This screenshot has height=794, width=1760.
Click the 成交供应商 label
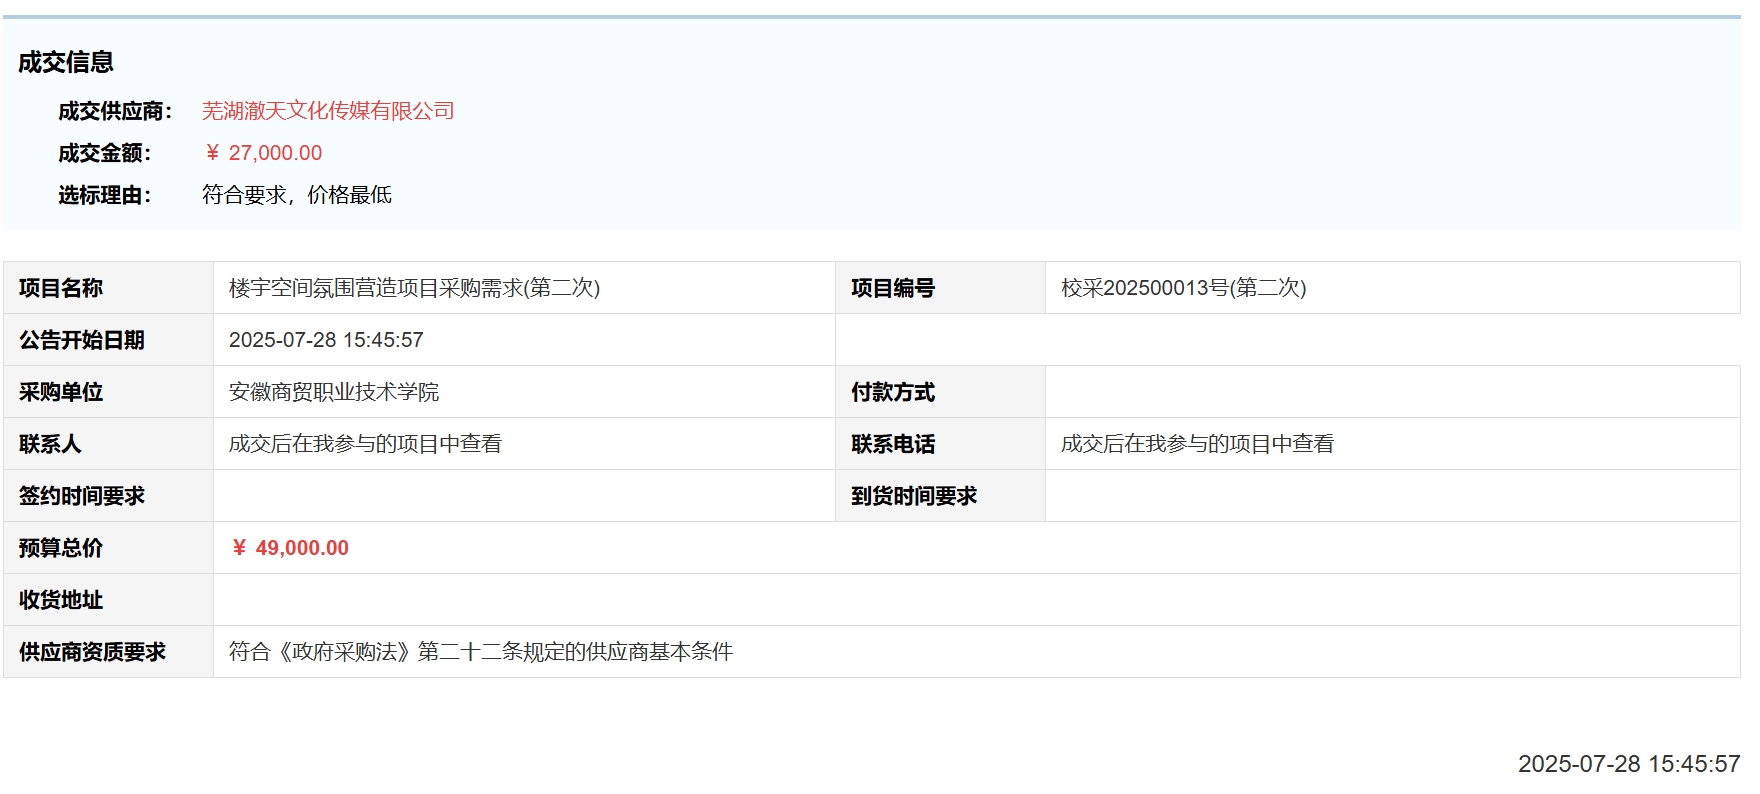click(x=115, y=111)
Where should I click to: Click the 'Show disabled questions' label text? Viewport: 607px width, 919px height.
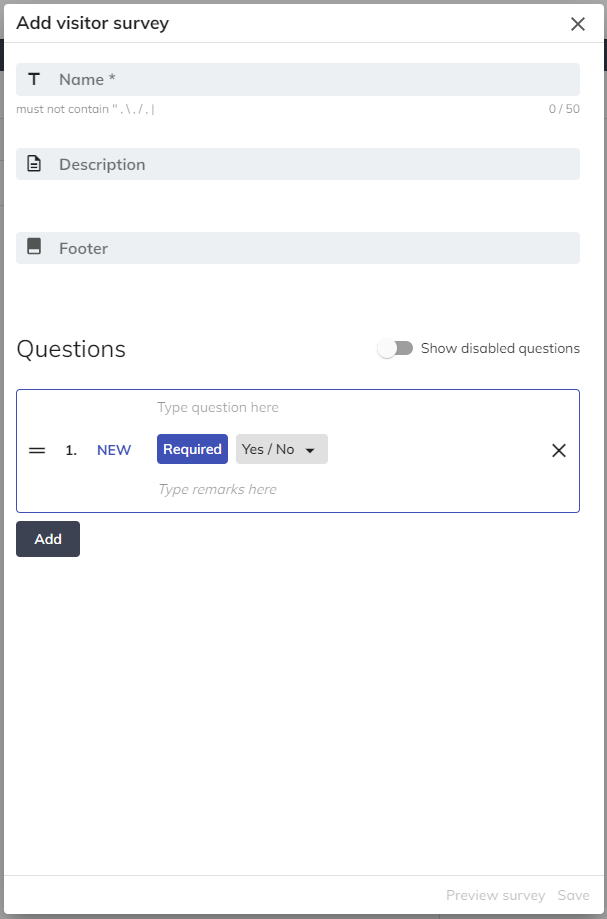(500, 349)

§ **PROBLEM TO WORK ON**
Give the records above as a Markdown table with two columns, Row and Line, numbering each non-blank line in order and leaving the pictures out.

§ **SOLUTION TO THE PROBLEM**
| Row | Line |
|---|---|
| 1 | This screenshot has height=794, width=1760. |
| 2 | Click the 成交供应商 label |
| 3 | click(x=115, y=111) |
| 4 | Where should I click to: Click the 'Show disabled questions' label text? Viewport: 607px width, 919px height. |
| 5 | (500, 349) |